- INSTRUCTIONS FOR THE TASK
Return each line of the material below that contains the word "oblečení", copying the whole line.

-------

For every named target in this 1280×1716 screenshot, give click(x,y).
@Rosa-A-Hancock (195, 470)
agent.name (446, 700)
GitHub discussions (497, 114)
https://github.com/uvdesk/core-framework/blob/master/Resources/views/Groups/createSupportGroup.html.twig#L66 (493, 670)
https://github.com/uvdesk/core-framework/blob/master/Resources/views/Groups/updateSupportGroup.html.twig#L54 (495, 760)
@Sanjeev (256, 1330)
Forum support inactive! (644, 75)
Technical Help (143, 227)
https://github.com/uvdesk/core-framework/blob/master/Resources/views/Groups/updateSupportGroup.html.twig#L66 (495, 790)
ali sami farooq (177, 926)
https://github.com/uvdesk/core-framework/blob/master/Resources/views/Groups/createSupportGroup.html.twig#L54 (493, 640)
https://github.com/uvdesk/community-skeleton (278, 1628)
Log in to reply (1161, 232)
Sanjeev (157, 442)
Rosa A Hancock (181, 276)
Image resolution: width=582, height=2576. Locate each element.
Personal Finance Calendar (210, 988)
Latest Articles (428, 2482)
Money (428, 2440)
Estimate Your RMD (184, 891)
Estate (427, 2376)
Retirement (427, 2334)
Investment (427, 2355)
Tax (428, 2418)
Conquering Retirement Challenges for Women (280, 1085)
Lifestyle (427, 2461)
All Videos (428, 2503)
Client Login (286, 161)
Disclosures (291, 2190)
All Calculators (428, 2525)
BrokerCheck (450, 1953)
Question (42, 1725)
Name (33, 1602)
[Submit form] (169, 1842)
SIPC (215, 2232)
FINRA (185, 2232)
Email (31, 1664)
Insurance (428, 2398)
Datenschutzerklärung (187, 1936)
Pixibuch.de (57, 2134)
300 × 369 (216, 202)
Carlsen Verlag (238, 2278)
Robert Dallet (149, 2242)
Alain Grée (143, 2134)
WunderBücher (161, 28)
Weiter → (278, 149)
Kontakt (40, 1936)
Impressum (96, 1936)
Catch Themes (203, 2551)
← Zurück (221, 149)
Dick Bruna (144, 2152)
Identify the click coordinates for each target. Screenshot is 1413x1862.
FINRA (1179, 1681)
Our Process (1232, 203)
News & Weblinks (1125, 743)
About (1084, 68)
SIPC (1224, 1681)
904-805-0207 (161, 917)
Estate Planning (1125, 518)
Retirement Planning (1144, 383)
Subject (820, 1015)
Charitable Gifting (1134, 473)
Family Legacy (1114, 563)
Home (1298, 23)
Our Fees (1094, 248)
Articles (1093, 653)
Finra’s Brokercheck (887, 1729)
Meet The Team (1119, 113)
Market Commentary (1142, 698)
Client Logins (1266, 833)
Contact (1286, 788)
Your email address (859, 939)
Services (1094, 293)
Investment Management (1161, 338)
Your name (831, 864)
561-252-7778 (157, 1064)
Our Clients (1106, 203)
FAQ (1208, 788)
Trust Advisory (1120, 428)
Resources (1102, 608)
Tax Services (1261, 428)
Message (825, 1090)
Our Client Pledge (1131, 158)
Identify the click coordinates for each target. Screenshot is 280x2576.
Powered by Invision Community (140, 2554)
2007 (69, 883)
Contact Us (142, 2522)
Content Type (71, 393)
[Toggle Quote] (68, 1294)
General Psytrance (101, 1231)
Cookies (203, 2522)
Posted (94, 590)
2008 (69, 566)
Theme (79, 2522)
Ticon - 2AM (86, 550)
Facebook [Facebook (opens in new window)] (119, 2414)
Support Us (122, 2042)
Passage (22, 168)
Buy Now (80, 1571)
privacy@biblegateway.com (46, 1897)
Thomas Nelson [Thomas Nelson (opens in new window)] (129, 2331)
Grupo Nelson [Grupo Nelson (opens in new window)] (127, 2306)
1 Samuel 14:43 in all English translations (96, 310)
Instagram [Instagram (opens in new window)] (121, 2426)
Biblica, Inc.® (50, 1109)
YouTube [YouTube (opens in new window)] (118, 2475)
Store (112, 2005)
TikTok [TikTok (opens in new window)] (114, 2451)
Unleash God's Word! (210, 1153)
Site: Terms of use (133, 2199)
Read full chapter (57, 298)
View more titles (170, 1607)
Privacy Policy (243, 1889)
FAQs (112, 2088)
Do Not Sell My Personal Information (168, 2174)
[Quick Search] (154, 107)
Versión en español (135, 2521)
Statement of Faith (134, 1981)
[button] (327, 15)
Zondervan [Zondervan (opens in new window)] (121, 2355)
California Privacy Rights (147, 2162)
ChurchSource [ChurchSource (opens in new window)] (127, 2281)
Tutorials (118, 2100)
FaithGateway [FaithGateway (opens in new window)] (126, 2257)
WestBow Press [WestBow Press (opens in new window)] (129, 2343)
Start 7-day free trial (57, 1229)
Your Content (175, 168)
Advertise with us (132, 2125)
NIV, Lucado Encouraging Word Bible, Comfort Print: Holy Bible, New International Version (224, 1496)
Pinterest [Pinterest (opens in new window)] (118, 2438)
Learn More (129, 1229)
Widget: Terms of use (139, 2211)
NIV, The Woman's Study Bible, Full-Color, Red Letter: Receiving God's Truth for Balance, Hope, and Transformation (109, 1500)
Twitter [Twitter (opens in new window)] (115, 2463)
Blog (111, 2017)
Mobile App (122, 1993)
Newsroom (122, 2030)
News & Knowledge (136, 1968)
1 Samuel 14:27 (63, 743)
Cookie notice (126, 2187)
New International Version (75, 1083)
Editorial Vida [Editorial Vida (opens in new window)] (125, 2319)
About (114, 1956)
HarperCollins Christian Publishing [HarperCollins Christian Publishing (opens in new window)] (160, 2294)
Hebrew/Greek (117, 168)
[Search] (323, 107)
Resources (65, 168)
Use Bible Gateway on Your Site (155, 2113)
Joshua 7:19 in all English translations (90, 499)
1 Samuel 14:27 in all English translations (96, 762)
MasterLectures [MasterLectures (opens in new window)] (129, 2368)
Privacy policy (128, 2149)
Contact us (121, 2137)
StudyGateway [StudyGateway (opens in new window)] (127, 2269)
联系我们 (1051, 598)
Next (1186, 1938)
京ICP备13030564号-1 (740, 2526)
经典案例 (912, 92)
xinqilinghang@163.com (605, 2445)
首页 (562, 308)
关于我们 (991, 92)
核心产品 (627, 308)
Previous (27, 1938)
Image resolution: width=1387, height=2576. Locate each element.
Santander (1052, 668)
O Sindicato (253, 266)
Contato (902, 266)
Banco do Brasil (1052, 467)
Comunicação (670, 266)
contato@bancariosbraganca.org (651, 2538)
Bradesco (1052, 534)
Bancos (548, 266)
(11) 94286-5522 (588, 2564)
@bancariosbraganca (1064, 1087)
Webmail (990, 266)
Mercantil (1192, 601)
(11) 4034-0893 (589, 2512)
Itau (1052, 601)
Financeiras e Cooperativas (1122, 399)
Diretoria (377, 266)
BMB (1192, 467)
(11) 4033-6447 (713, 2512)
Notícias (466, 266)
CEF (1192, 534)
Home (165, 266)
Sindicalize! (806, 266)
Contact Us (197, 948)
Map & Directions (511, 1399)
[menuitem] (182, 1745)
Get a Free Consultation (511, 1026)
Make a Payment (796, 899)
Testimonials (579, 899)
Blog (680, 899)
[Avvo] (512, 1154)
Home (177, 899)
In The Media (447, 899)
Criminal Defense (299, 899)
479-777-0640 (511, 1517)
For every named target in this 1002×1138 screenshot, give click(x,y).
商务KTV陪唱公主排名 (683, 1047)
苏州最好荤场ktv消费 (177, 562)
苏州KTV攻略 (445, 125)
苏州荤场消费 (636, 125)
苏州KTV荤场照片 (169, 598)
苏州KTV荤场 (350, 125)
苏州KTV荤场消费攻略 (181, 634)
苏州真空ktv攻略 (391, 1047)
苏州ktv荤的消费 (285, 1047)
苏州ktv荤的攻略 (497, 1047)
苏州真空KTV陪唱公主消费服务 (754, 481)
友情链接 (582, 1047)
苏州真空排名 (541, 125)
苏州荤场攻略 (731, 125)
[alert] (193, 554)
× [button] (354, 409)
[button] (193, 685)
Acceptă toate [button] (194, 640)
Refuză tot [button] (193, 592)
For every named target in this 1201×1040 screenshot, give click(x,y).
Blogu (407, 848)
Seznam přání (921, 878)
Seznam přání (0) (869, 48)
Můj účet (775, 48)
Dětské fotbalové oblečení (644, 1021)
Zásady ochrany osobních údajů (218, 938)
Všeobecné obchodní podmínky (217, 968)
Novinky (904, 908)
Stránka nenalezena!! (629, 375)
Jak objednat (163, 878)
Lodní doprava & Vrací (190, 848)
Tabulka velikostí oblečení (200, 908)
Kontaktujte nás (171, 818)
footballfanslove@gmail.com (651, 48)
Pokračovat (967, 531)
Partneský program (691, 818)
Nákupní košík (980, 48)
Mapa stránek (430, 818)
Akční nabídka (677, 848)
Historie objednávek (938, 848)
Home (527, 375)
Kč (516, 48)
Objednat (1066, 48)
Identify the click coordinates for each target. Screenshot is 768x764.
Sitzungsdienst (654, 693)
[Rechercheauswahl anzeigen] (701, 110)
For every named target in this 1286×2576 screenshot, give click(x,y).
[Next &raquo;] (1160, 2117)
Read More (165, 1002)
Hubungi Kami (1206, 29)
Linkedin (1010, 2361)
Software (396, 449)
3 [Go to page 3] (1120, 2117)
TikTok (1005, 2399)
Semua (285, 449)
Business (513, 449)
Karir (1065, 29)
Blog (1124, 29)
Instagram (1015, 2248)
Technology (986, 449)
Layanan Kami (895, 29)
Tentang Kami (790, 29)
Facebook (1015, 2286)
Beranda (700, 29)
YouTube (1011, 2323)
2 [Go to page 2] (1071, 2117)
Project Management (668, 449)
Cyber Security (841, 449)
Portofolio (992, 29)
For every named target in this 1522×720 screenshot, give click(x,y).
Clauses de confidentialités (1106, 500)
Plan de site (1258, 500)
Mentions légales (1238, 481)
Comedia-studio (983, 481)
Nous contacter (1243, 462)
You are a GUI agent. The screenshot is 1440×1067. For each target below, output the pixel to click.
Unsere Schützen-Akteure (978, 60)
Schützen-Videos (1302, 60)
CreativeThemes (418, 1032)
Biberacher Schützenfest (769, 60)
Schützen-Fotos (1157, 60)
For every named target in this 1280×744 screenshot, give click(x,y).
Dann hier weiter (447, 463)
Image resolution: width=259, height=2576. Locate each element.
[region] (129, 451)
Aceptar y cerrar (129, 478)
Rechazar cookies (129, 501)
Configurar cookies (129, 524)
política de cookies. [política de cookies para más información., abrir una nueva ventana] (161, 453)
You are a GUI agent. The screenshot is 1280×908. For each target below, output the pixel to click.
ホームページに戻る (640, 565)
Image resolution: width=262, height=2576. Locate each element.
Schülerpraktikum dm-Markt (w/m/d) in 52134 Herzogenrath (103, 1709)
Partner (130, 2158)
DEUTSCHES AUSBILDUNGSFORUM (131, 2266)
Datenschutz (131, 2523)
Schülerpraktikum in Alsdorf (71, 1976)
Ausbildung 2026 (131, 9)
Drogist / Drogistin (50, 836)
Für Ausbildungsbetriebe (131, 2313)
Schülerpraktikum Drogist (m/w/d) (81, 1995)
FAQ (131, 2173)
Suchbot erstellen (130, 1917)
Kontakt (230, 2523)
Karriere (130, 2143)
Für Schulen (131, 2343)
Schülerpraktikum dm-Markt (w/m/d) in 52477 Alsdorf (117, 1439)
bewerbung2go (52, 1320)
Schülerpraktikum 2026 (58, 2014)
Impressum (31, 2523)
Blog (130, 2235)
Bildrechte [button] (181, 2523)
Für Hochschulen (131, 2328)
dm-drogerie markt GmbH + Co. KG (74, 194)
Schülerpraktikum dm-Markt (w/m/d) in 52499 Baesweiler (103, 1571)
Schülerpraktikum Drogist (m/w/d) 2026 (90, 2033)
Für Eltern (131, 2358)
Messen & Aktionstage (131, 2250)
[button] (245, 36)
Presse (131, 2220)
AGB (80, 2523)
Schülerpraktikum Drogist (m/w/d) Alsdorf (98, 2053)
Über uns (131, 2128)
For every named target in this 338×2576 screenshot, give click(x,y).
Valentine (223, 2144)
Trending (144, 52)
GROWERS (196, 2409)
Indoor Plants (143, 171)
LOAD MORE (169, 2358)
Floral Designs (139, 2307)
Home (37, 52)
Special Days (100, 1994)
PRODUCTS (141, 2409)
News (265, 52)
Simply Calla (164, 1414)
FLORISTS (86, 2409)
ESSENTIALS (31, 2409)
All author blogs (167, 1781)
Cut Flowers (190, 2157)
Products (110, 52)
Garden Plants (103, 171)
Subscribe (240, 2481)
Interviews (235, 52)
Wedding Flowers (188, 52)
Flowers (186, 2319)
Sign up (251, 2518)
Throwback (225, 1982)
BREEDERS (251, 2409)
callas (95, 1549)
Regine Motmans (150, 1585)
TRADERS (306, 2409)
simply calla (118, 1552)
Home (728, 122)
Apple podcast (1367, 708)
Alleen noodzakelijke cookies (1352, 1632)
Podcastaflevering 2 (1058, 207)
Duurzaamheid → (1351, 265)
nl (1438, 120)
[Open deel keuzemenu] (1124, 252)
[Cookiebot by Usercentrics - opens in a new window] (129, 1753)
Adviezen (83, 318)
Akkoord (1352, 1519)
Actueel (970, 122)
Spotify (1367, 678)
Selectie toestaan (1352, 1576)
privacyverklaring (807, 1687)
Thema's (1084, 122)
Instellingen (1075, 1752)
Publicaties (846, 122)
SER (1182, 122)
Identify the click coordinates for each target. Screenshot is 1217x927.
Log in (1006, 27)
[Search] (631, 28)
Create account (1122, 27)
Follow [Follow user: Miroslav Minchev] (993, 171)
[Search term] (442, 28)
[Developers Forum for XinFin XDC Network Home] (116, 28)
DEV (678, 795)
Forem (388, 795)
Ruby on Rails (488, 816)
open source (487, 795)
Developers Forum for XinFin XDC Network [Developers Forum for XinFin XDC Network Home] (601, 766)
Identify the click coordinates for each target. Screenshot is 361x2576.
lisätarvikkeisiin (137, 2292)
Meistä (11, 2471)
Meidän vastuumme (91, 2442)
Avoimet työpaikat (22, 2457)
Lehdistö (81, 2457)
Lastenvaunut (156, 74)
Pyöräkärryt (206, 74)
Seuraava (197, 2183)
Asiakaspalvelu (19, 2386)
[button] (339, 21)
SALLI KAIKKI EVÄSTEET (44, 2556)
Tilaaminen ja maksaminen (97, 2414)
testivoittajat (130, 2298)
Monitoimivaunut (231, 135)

-------

- ANSWER TO THE EXERCISE
Dětské fotbalové oblečení (644, 1021)
Tabulka velikostí oblečení (200, 908)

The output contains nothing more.